Football theatre in one of its great cathedrals
The outcome might have been a stalemate, but there was nothing stale about the atmosphere at the Vicente Calderon on an memorable European evening.
It is still almost three hours until kick-off when my taxi is ushered to pull over by armed police. We are two blocks from Estadio Vicent Calderon and the roads are closed down, restricted to authorised vehicles only.
I'll be walking the rest of the way.
Dozens of merchandise carts line the open avenues between us and the formidable wall of the stadium - the most imposing of football fortresses by the river by which it was once named - the Manzanares.

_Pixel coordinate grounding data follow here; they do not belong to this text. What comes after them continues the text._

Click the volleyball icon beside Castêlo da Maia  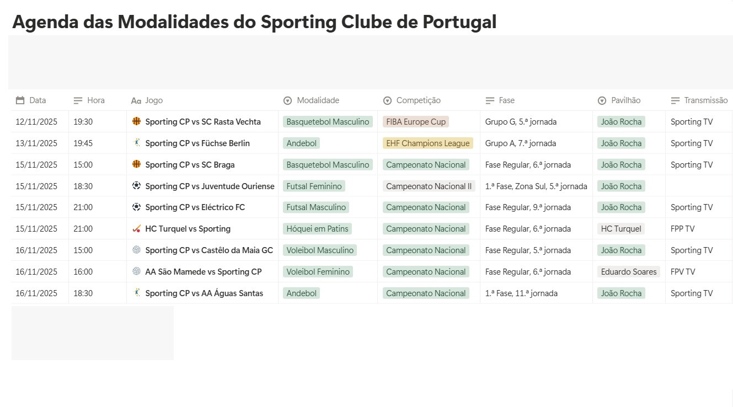(x=137, y=250)
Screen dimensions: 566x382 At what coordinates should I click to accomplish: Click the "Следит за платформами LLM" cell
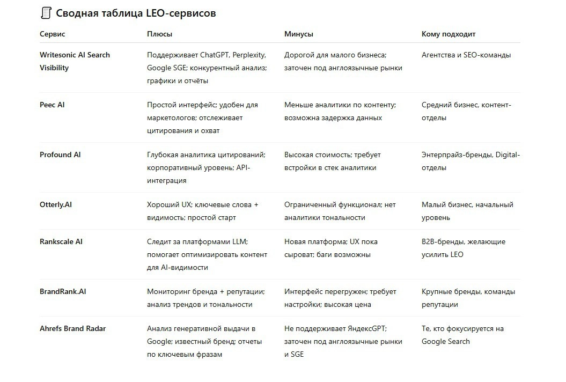[x=207, y=254]
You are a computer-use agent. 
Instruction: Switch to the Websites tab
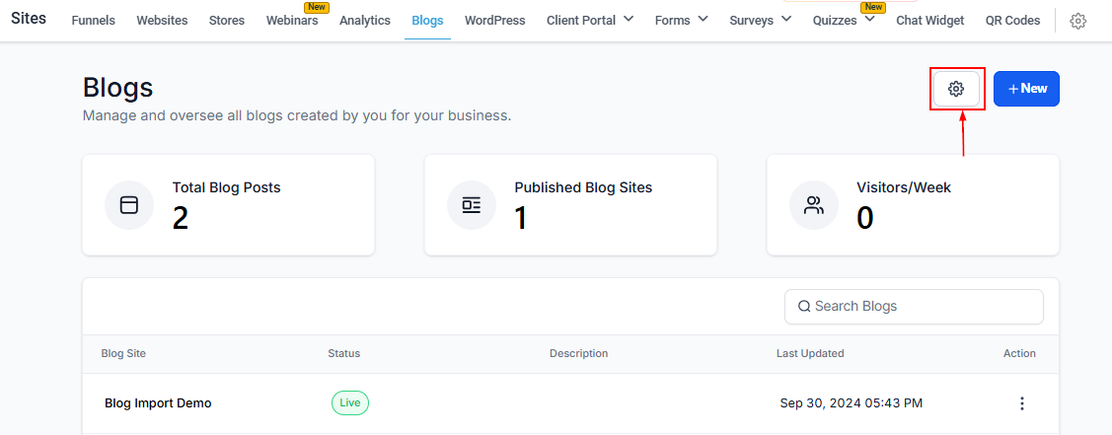click(162, 20)
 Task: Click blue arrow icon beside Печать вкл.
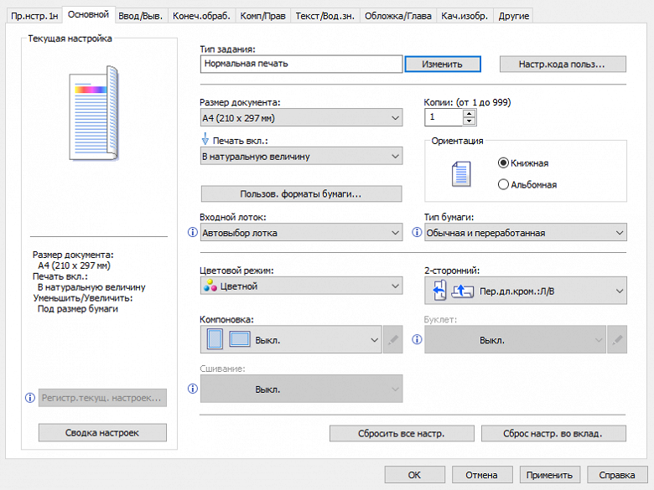(205, 140)
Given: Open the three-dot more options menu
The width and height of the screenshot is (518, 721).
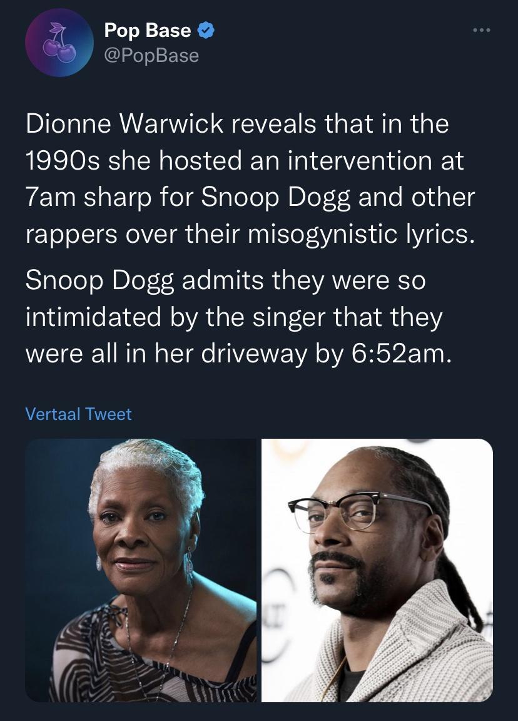Looking at the screenshot, I should 481,30.
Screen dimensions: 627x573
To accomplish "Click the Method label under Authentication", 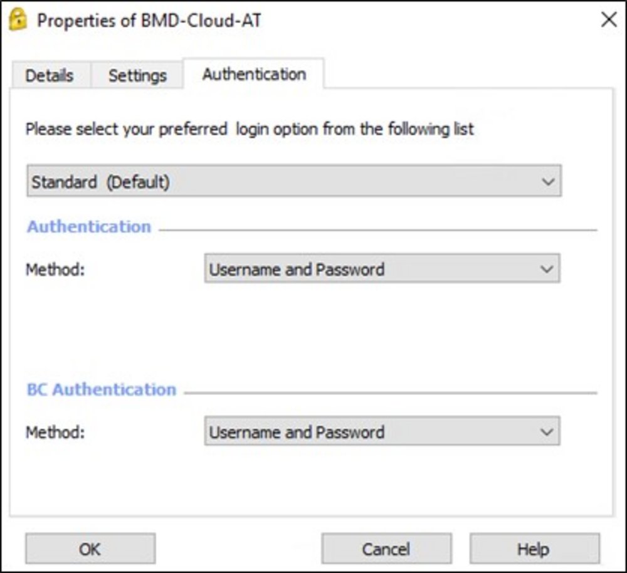I will point(55,270).
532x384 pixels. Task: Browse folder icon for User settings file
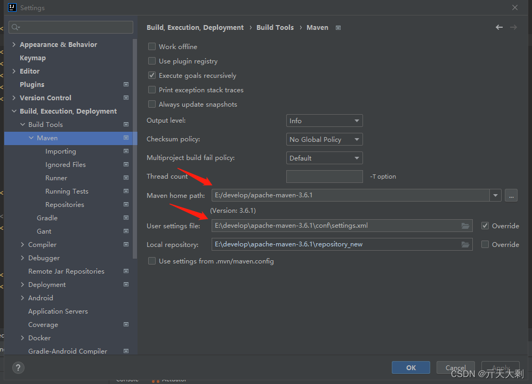tap(465, 226)
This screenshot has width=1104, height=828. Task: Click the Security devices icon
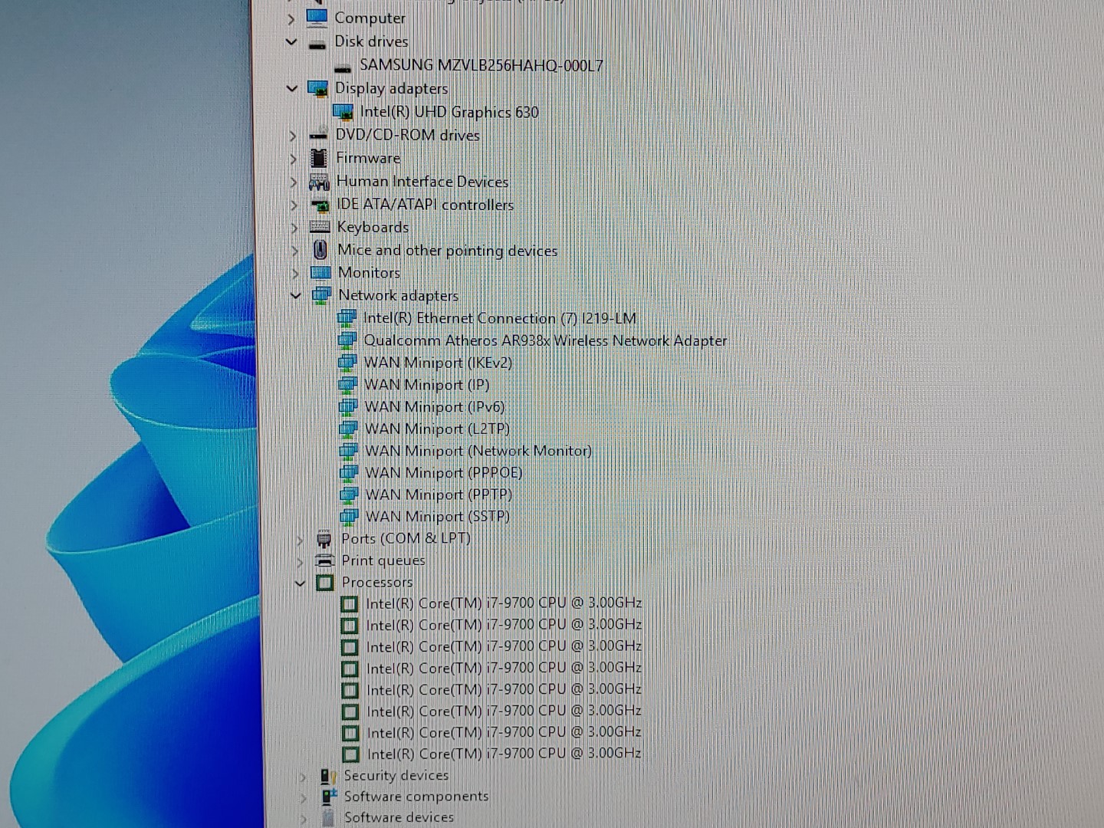click(x=327, y=776)
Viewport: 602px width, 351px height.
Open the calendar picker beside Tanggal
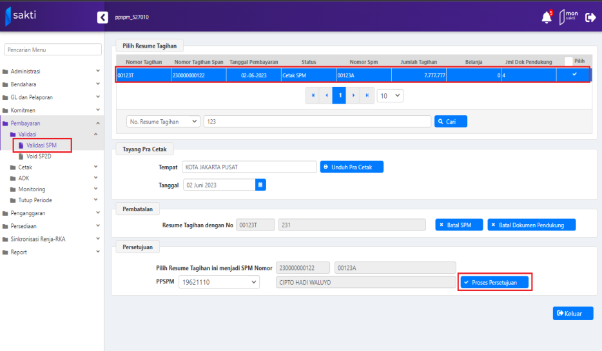(260, 185)
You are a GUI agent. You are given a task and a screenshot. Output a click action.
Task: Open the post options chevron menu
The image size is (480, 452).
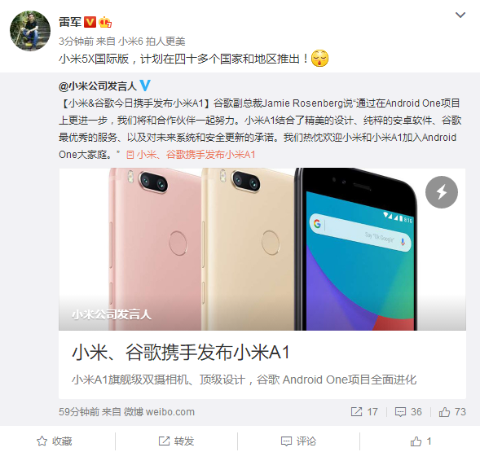pos(460,15)
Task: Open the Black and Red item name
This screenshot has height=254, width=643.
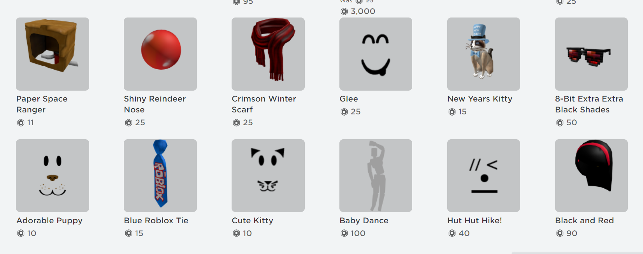Action: (x=584, y=221)
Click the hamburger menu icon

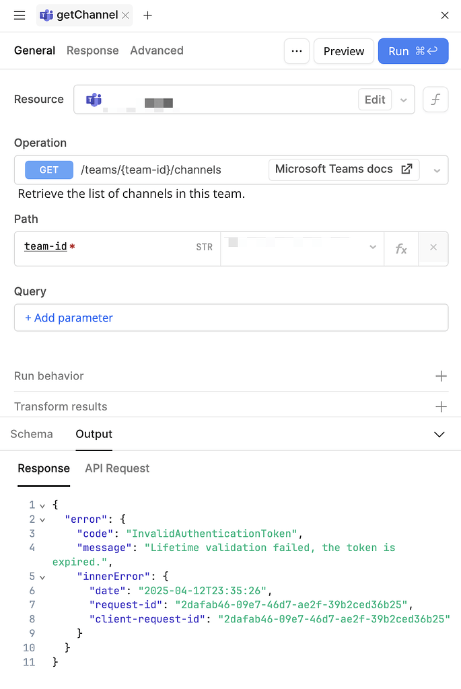(x=19, y=15)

Food vendors scatter the streets peddling everything from pumpkin seeds to hotdogs, drinks and confectionary. Atletico Madrid fans are spilling out of bars and chewing seeds on the street corners. The ground is littered with husks. Riot police gather in clumps around the eastern side of the ground - there to strategically manage the arrival of the opposing fans.
Despite Atleti having four away goals in its locker, this doesn't feel like the victory lap I'd been expecting. The fans seem edgy in their excitement, tempered in their anticipation. Across town the Bayer supporters had been gathering in their hundreds at Madrid's picturesque Plaza Santa Ana, their drum beats and chants echoing across the balmy afternoon air.
Atleti may not have lost in its last 20 matches at the Calderon, but this one feels far from over.
As kick-off draws nearer, the fans swell. The outside of the ground feels like a street party, with no-one in a Bayer Leverkusen shirt invited.
The police numbers grow too, at one point six armoured vans snake through the throng.
Finally, the Bayer fans turn up, a little late to the show, but in fine spirits. The first wave are ushered in via the North-Eastern corner, as mounted police clear a path through the Alteti supporters to the gates.
The rest are brought in on the south-western side in groups of around 50. They seem outnumbered by about 20-1, but they are in full voice, hurling abuse at the Atleti team bus as it rolls past, cheering the Bayer bus and greeting the rest of us with the universal one-fingered salute. Guards at the gate issue thorough searches and one fan triumphantly removes his cap to show there are no weapons hidden underneath it.
While the anxiety among the hordes of home fans is palpable, the travelling comparative few from Bayer enter the stadium with a plucky swagger.
What started in the plaza and on the streets hours earlier builds to a crescendo within the ground as the UEFA Champions League anthem reverberates around the packed crowd. I've sat through countless renditions of the tune watching matches on television. Live it bursts to life, the fans thundering applause as the last strains of English composer Tony Britten's anthem play out.
This is spine-tingling stuff.
To the match and Bayer holds its own, dominating possession if appearing bereft of ideas in the Atleti box. Atletico 'keeper Jan Oblack, fuelled by the occasion and perhaps with half a mind on what happened to PSG in neighbouring Barcelona last week, plays like a goal-keeper possessed, providing one of the great triple-saves to keep his side in control of the tie, if not the match.
Star French forward Antoine Griezmann is a constant threat on the counter-attack, the crowd rising and falling with his every touch. Spain midfielder Koke is everywhere. Marshalling his Atleti team-mates, mucking in in defence, and providing the creative outlet for its attack.
Atleti manager Diego Simeone is the most animated man in the room, writhing, dancing, twisting, agitating, as his team goes close to securing the win, but ultimately has to settle for the draw. Atleti's hard work in the first leg has paid off. Oblack has produced a mighty individual performance befitting the sporting cathedral which has hosted it.
We all leave feeling drained but satisfied. The score says it was stalemate, but the heroic individual performances and the theatre of opposing fans desperate to see their team win, set against the backdrop of one of football's great modern cathedrals, has made this a most memorable European evening.